# Deploying Maching Learning and Data Science Projects as Public Web Applications

## How to take data science code from the development platform and publish it online

![roonz-2xEQDxB0ss4-unsplash.jpg](attachment:roonz-2xEQDxB0ss4-unsplash.jpg)
Photo by <a href="https://unsplash.com/@dlanor_s?utm_source=unsplash&utm_medium=referral&utm_content=creditCopyText">RoonZ</a> on <a href="https://unsplash.com/s/photos/deploy-code?utm_source=unsplash&utm_medium=referral&utm_content=creditCopyText">Unsplash</a>

### Introduction

Many useful machine learning and data science applications are developed in the Jupyter Notebook environment, but when they are complete and ready to share with internal customers or the external data science community how can those notebooks be sharted?

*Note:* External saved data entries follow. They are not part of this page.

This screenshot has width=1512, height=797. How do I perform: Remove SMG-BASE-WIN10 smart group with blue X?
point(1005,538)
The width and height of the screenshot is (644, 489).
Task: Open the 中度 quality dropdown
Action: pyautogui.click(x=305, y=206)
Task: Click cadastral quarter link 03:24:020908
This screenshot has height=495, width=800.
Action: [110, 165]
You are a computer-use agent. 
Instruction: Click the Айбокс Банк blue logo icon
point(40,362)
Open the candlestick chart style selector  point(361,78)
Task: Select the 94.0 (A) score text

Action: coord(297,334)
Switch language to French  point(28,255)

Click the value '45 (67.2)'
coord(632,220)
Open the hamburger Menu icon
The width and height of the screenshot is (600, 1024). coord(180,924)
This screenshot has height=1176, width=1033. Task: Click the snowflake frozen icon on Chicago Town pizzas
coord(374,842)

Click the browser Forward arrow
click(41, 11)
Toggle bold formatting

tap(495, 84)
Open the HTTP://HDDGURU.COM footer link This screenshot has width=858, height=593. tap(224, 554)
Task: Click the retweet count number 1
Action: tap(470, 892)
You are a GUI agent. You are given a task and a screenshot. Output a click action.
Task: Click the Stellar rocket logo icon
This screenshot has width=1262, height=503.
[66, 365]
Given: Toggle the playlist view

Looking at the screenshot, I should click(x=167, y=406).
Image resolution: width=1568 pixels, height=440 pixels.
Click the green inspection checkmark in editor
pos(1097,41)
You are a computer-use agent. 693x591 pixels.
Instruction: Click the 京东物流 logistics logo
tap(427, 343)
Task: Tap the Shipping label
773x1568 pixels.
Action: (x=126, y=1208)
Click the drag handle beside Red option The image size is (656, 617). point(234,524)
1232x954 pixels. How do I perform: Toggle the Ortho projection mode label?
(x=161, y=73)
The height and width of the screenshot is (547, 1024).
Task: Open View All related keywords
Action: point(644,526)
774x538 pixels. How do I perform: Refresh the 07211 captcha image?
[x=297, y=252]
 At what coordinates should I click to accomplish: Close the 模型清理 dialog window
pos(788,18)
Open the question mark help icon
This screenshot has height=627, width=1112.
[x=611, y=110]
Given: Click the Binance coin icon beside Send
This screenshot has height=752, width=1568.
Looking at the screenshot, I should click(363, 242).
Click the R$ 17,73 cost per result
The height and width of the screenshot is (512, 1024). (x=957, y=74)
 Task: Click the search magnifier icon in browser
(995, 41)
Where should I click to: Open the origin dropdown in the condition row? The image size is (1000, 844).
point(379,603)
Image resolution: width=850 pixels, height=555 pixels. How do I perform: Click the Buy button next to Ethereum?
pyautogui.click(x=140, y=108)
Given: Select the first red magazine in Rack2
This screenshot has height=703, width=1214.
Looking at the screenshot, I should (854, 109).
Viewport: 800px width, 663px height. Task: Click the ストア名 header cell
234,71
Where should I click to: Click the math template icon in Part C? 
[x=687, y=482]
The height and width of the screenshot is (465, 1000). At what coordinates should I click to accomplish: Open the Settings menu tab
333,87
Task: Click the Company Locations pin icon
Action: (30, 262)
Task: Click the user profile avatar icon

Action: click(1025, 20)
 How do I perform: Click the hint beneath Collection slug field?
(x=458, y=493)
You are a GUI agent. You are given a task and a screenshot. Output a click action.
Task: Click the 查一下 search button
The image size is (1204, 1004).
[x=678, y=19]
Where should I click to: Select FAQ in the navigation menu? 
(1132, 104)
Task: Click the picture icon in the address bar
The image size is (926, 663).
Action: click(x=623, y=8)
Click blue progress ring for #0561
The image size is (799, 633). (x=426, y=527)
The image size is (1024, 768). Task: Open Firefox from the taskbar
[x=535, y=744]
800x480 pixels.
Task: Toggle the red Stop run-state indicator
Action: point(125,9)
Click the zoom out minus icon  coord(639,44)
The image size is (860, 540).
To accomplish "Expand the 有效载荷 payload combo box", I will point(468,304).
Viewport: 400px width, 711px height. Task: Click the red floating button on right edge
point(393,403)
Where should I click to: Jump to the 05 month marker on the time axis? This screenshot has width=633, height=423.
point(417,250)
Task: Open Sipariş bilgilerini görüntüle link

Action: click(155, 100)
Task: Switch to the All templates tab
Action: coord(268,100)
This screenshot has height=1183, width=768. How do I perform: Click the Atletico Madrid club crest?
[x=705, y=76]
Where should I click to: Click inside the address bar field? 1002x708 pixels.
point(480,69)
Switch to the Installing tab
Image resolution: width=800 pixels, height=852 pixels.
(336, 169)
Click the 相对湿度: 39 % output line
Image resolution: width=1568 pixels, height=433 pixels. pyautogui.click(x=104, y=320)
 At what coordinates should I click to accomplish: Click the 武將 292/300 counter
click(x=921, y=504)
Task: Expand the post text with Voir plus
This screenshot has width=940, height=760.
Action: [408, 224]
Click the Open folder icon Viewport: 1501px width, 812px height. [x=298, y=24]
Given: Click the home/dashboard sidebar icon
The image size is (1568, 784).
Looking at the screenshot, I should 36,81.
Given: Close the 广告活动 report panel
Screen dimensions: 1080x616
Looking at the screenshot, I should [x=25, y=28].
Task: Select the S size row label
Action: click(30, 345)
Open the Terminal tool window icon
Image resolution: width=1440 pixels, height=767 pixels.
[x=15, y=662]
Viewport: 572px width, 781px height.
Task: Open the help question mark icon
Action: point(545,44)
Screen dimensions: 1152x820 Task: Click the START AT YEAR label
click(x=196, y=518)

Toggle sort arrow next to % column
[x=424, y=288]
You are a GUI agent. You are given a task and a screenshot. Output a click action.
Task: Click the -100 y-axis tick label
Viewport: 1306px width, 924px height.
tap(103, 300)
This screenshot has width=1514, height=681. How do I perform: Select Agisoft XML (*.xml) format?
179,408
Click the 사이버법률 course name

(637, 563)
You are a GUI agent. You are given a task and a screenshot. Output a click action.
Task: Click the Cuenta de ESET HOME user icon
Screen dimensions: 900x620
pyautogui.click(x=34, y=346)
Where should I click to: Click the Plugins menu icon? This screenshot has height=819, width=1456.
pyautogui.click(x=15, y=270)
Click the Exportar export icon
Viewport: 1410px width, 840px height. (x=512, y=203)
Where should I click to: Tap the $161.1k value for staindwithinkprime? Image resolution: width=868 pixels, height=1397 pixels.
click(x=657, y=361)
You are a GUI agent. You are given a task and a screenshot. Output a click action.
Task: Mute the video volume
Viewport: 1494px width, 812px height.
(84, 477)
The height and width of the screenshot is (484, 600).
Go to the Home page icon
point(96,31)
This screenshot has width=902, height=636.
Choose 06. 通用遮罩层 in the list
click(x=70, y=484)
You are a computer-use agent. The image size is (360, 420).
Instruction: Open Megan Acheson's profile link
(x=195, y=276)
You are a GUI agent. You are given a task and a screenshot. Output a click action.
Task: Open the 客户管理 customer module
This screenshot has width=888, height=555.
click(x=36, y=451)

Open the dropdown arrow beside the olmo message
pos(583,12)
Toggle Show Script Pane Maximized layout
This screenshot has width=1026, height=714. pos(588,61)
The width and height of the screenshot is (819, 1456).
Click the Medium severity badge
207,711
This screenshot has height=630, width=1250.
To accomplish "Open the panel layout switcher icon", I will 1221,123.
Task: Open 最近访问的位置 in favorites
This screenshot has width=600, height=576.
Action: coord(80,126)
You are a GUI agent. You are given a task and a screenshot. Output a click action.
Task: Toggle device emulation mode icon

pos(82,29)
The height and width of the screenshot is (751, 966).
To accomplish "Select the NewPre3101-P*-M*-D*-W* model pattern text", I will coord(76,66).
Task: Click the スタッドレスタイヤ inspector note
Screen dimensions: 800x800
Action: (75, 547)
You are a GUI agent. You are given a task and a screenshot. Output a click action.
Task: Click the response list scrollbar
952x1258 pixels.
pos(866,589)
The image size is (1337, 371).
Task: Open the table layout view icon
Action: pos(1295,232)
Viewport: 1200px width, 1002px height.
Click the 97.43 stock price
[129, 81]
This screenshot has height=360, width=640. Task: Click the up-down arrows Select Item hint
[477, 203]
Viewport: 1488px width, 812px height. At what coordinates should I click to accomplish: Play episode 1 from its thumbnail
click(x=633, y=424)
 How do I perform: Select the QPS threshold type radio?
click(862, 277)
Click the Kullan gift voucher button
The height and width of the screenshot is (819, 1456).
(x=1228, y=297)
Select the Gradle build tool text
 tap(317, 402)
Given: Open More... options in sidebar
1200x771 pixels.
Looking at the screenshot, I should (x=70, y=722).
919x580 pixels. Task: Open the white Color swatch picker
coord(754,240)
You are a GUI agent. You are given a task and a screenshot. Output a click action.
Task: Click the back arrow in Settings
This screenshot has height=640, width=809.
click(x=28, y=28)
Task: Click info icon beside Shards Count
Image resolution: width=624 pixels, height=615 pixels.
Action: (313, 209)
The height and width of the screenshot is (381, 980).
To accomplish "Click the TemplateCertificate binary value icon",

There are many different ways to achieve this but this article explains how to deploy Jupyter Notebooks using voila and mybinder and this approach is used because it is fast, effective and free.

There are a few nuances in the configuration and setup and the rest of the article explains how to achieve this deplyoment in easy-to-follow steps with detailed explanations and screen-shots ...

### Step 1: Write an "App" in a JupyterNotebook

The first step is to write an "app" in a Jupyter Notebook that can be displayed or rendered in such a way that a user can interact with it.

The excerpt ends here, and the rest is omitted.